Required action ▸
Print exactly the lines below between the line holding "Image resolution: width=1456" and the line holding "Open OncoKB link", inclusive, and nothing more.

The data ▸
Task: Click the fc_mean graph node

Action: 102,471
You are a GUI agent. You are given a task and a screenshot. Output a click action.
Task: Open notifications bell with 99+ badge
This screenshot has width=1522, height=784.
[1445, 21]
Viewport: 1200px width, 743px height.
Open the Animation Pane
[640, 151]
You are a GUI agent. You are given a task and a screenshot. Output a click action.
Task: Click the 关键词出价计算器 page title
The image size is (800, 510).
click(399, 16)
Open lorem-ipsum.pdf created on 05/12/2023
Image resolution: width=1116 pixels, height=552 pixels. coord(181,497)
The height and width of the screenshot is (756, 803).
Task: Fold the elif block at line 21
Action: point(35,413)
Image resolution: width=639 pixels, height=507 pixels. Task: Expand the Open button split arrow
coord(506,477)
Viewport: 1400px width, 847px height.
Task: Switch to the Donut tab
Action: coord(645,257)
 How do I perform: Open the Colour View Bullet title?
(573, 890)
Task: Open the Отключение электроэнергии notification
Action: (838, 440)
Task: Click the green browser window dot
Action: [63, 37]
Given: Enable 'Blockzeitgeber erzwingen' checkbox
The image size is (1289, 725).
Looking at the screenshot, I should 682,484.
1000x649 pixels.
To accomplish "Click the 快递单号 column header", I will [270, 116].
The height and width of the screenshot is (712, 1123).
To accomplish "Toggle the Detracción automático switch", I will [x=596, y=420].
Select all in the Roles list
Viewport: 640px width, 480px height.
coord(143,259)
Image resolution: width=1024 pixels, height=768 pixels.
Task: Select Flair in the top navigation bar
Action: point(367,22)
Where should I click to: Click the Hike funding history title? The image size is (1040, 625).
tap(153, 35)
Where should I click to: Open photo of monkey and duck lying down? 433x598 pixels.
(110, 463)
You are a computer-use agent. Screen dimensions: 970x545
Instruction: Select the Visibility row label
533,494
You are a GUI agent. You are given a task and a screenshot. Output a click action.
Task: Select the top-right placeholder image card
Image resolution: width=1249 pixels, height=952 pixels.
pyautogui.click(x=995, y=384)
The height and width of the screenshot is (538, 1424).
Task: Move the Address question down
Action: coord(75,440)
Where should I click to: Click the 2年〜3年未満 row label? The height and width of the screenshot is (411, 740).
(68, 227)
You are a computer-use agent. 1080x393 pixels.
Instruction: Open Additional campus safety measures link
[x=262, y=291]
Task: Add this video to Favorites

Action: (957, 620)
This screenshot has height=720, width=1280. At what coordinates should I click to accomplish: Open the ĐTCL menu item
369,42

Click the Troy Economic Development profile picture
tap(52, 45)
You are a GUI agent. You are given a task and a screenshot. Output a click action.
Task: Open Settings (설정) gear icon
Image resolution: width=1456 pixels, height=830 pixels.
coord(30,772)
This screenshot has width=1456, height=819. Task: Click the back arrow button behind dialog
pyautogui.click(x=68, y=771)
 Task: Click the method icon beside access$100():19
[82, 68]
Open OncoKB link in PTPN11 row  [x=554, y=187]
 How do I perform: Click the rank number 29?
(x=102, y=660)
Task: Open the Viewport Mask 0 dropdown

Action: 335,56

Solution to the exercise ▸
Image resolution: width=1456 pixels, height=830 pixels.
coord(30,772)
This screenshot has width=1456, height=819. Task: Click the back arrow button behind dialog
pyautogui.click(x=68, y=771)
 Task: Click the method icon beside access$100():19
[82, 68]
Open OncoKB link in PTPN11 row  [x=554, y=187]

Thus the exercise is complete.